Bab 10 - Arthur Ke Kampung Halaman Sarah

   Sambil menunggu informasi dari Bima, Arthur memutuskan akan pergi ke kampung halaman Sarah. Dia akan mencari lebih banyak info tentang Sarah, Arthur yakin sepintar apapun orang itu menyembunyikan kesalahannya pasti ada celah untuk kesalahannya itu. Maka, sebelum pergi ke kampung halaman Sarah di Bandung Arthur bertemu dengan Malika.

   “Kamu kelihatan kurusan,” komentar Malika pertama kali ketika melihat Arthur, ada senyum kecil yang diberikannya kepada Arthur.

   Arthur hanya dapat tersenyum masam menjawab komentar Malika tersebut, dia tahu itu cara Malika untuk menyembunyikan ketakutannya. “Aku pasti akan tetap sehat sampai waktunya kamu bebas,” ujar Arthur.

   Hening, Malika tidak membalas ucapan Arthur begitu juga Arthur yang diam saja memandang Malika. Dia tahu Malika tidak tidur dengan baik, itu terlihat dari kantung mata Malika dan raut wajahnya yang terlihat kusut. Arthur menghembuskan napasnya pelan, dia harus segera menemukan bukti bahwa Malika tidak bersalah.

   “Kamu tahu Arthur, aku selalu mengira bahwa aku benar-benar sial dan tidak beruntung karena tuduhan ini. Namun, begitu aku bertemu dengan Mbak Rere aku sadar bahwa ada orang yang jauh lebih tidak beruntung, dia tidak memiliki siapa-siapa untuk mendukungnya, sedangkan aku masih ada kamu yang mau membantuku,” cerita Malika pelan, matanya menerawang membayangkan begitu menyedihkannya kondisi Rere.

   “Setiap orang memiliki ujian hidup masing-masing Malika,” walaupun tidak begitu paham dengan maksud perkataan Malika, tetapi Arthur dapat menangkap bahwa orang yang dimaksud Malika itu adalah teman barunya di dalam tahanan.

   “Ada jauh yang lebih tidak bersalah lagi Arthur, bayi yang sedang dikandung Mbak Rere, bayi itu tidak bersalah apapun, karena kekuasaan dia menjadi korban,” mata Malika mulai berkaca-kaca dia begitu tidak tega dengan keadaan anak Rere setelah lahir ke dunia nantinya.

   “Namanya Rere bukan?
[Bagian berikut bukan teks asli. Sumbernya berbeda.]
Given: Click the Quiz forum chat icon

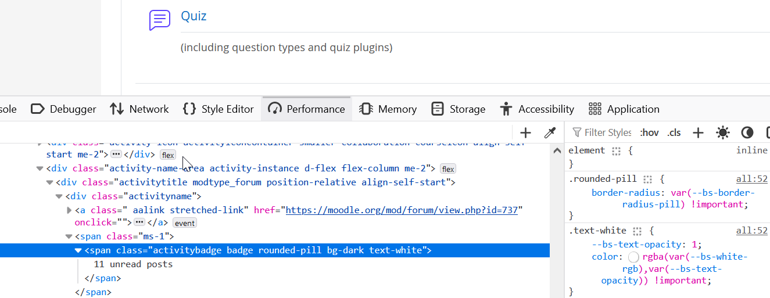Looking at the screenshot, I should point(160,20).
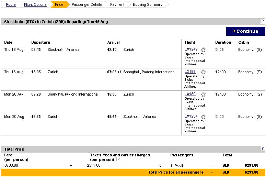Select the Booking Summary step
Screen dimensions: 266x177
point(148,4)
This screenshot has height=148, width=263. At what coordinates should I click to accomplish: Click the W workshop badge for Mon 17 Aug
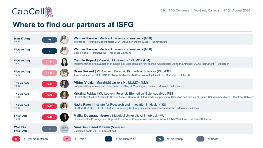coord(50,40)
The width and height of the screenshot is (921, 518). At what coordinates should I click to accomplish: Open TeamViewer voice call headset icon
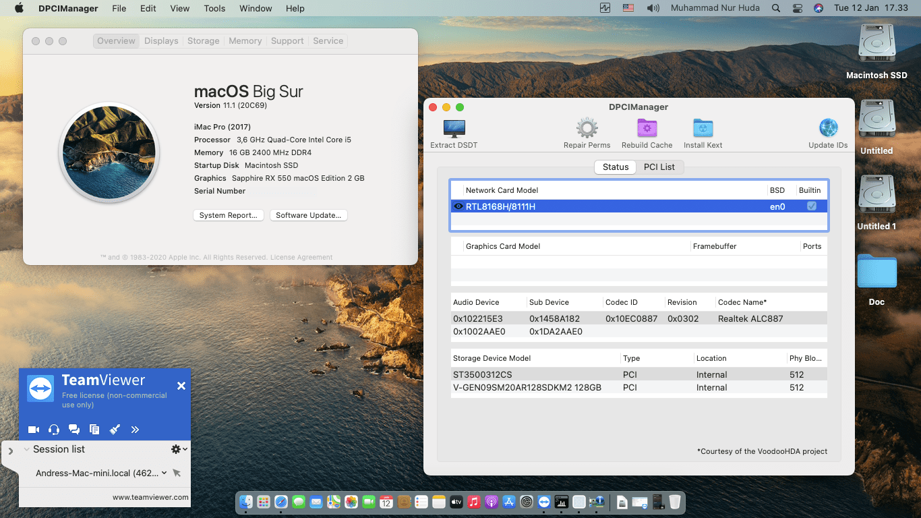53,429
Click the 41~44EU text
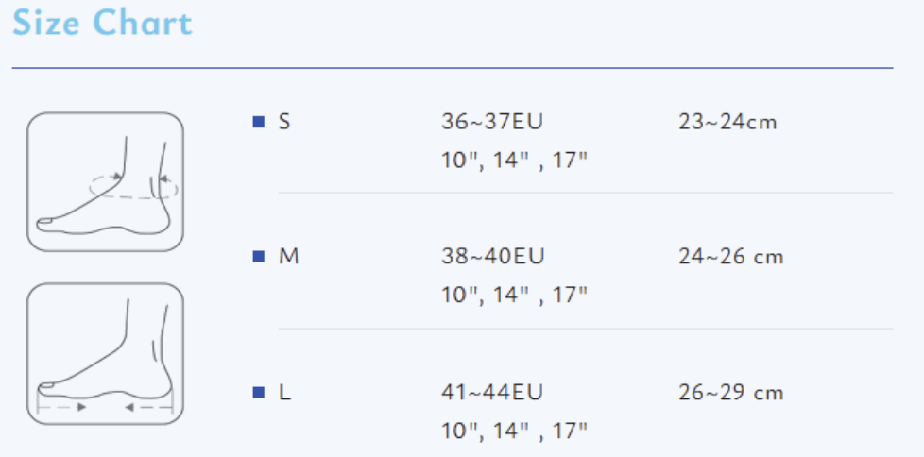This screenshot has height=457, width=924. (492, 392)
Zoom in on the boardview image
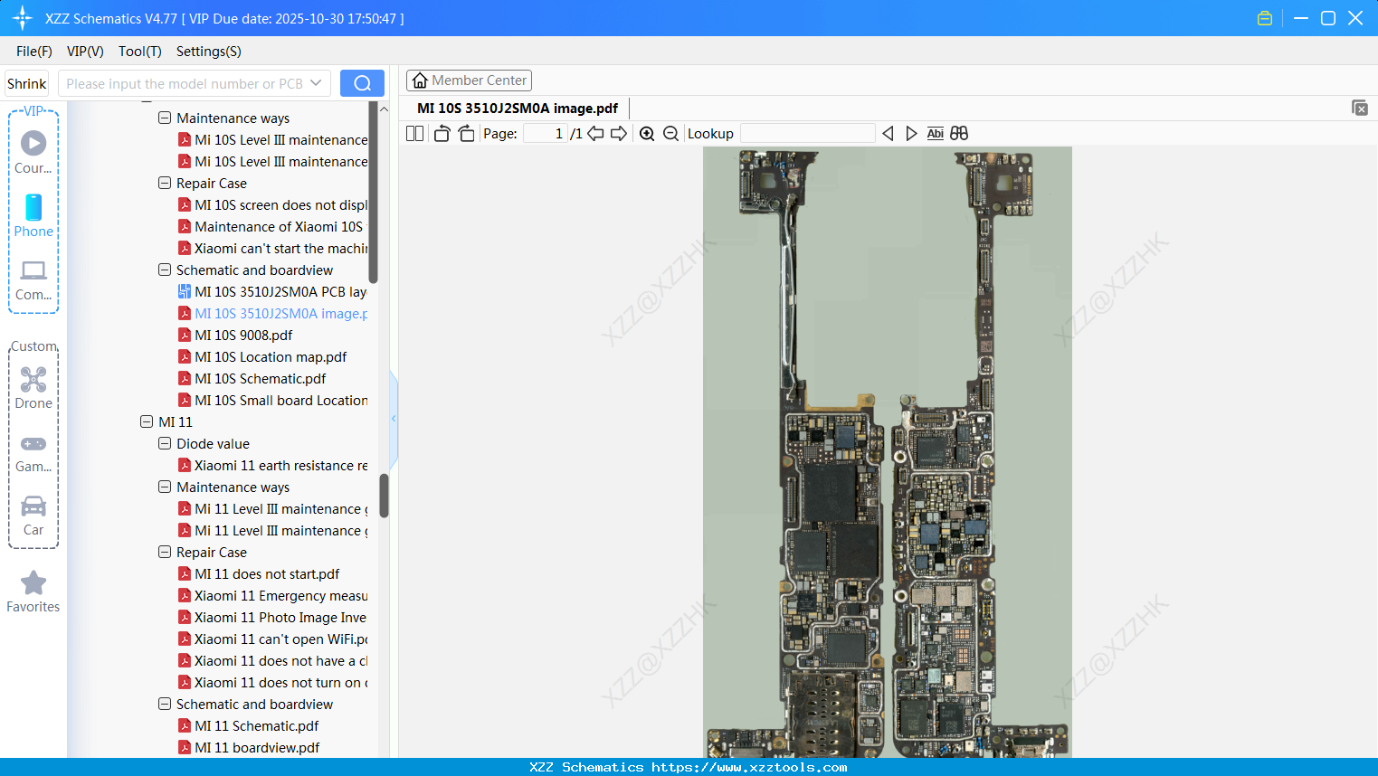1378x776 pixels. coord(647,133)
Jika kamu ingin membantunya akan aku kabulkan permintaan kamu, dengan syarat..” Arthur sengaja menggantungkan perkataannya untuk membuat Malika penasaran.

   “Apa pun itu syaratnya aku setuju!” sambar Malika langsung. Dia tidak perduli dengan syarat yang diajukan Arthur, baginya Arthur mau membantu Rere saja itu sudah luar biasa.
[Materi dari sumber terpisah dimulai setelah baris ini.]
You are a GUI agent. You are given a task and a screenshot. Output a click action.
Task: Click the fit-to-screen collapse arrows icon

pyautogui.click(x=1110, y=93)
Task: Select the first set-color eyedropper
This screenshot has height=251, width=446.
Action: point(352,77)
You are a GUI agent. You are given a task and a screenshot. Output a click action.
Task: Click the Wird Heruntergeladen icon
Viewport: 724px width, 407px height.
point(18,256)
   “Syaratnya kamu harus tetap sehat, kuat dan percaya kalau aku akan segara menemukan bukti bahwa kamu tidak bersalah. Nanti akan aku minta salah satu juniorku yang bekerja di kantor untuk membantu temanmu itu,” Arthur berkata demikian dengan pandangan matanya yang dalam, seolah-olah mengatakan kepada Malika bahwa dia akan mengorbankan nyawanya untuk membantu Malika.

   Setelah pertemuannya dengan Malika, Arthur bertemu dengan Jeremy di ruangan Jeremy. Dia duduk berhadapan dengan sosok Jeremy, keduanya terlihat saling tatap. Tatapan keduanya menyiratkan bahwa tidak akan ada yang mau mengalah untuk kasus ini, karena bagi keduanya mereka rival.

   “Aku tidak pernah meminta bantuan rivalku, tetapi kali ini aku mohon beri aku sedikit waktu untuk mengumpulkan bukti bahwa Malika tidak bersalah,” ucap Arthur dengan tetap pada posisinya yang terlihat menantang Jeremy.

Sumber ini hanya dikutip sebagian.